"""

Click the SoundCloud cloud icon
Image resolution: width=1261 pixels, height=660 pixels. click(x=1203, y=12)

"""
"""

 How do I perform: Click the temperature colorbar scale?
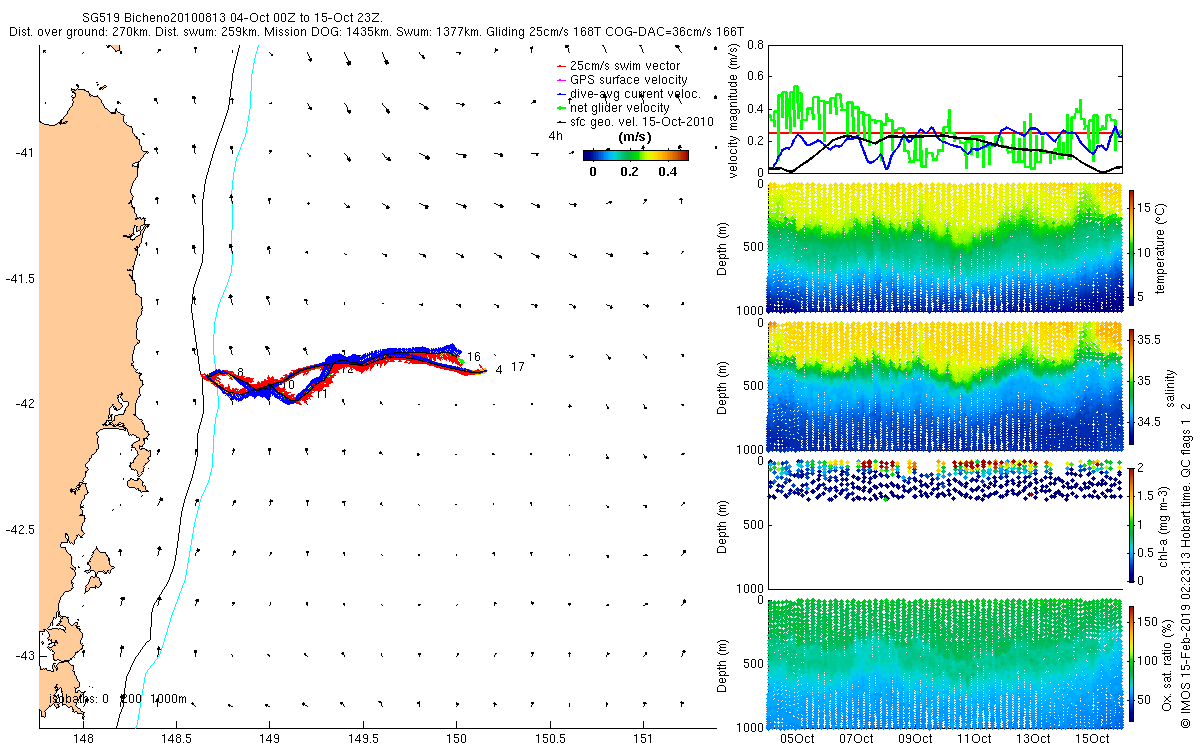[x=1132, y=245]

"""
"""

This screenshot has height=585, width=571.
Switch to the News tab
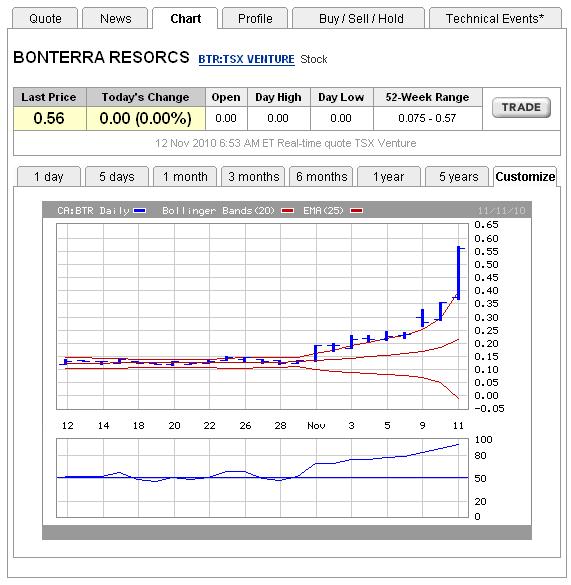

"""

_To do_. Reproduce exactly, and with no other material, the lines between those holding "This screenshot has height=585, width=571." and "Switch to the News tab", inclusive.

_Response for this exercise_.
This screenshot has height=585, width=571.
Switch to the News tab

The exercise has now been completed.